The full listing should be set down again without a single alteration.

- Opening Delimiter -

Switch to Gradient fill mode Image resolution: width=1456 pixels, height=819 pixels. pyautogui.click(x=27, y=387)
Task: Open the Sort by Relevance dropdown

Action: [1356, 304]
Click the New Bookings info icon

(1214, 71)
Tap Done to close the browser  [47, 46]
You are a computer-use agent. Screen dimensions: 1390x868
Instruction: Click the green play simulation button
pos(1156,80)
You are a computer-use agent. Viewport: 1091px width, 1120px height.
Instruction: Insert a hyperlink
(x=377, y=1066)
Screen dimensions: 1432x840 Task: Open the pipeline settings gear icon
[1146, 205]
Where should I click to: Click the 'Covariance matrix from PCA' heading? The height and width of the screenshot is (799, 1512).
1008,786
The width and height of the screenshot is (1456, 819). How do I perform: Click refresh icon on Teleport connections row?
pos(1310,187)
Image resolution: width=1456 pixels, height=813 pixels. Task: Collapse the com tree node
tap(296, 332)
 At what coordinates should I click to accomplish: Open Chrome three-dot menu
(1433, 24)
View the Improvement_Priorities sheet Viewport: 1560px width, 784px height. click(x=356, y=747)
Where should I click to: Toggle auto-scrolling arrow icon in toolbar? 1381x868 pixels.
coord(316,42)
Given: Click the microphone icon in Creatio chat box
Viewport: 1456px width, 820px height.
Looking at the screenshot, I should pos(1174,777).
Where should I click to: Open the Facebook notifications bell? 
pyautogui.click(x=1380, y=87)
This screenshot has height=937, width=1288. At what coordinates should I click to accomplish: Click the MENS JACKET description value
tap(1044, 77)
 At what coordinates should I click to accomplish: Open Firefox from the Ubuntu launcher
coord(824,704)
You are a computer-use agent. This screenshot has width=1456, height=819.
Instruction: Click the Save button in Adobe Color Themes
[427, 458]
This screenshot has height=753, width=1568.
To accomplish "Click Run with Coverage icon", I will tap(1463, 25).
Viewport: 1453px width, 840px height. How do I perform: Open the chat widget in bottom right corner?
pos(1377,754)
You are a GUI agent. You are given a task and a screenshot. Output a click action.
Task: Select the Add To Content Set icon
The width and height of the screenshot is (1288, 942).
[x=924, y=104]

- Closing Delimiter -

#### [COMPLETED TASK]
Switch to Gradient fill mode Image resolution: width=1456 pixels, height=819 pixels. pyautogui.click(x=27, y=387)
Task: Open the Sort by Relevance dropdown

Action: [1356, 304]
Click the New Bookings info icon

(1214, 71)
Tap Done to close the browser  [47, 46]
You are a computer-use agent. Screen dimensions: 1390x868
Instruction: Click the green play simulation button
pos(1156,80)
You are a computer-use agent. Viewport: 1091px width, 1120px height.
Instruction: Insert a hyperlink
(x=377, y=1066)
Screen dimensions: 1432x840 Task: Open the pipeline settings gear icon
[1146, 205]
Where should I click to: Click the 'Covariance matrix from PCA' heading? The height and width of the screenshot is (799, 1512).
1008,786
The width and height of the screenshot is (1456, 819). How do I perform: Click refresh icon on Teleport connections row?
pos(1310,187)
Image resolution: width=1456 pixels, height=813 pixels. Task: Collapse the com tree node
tap(296, 332)
 At what coordinates should I click to accomplish: Open Chrome three-dot menu
(1433, 24)
View the Improvement_Priorities sheet Viewport: 1560px width, 784px height. click(x=356, y=747)
Where should I click to: Toggle auto-scrolling arrow icon in toolbar? 1381x868 pixels.
coord(316,42)
Given: Click the microphone icon in Creatio chat box
Viewport: 1456px width, 820px height.
Looking at the screenshot, I should pos(1174,777).
Where should I click to: Open the Facebook notifications bell? 
pyautogui.click(x=1380, y=87)
This screenshot has height=937, width=1288. At what coordinates should I click to accomplish: Click the MENS JACKET description value
tap(1044, 77)
 At what coordinates should I click to accomplish: Open Firefox from the Ubuntu launcher
coord(824,704)
You are a computer-use agent. This screenshot has width=1456, height=819.
Instruction: Click the Save button in Adobe Color Themes
[427, 458]
This screenshot has height=753, width=1568.
To accomplish "Click Run with Coverage icon", I will tap(1463, 25).
Viewport: 1453px width, 840px height. How do I perform: Open the chat widget in bottom right corner?
pos(1377,754)
You are a GUI agent. You are given a task and a screenshot. Output a click action.
Task: Select the Add To Content Set icon
The width and height of the screenshot is (1288, 942).
[x=924, y=104]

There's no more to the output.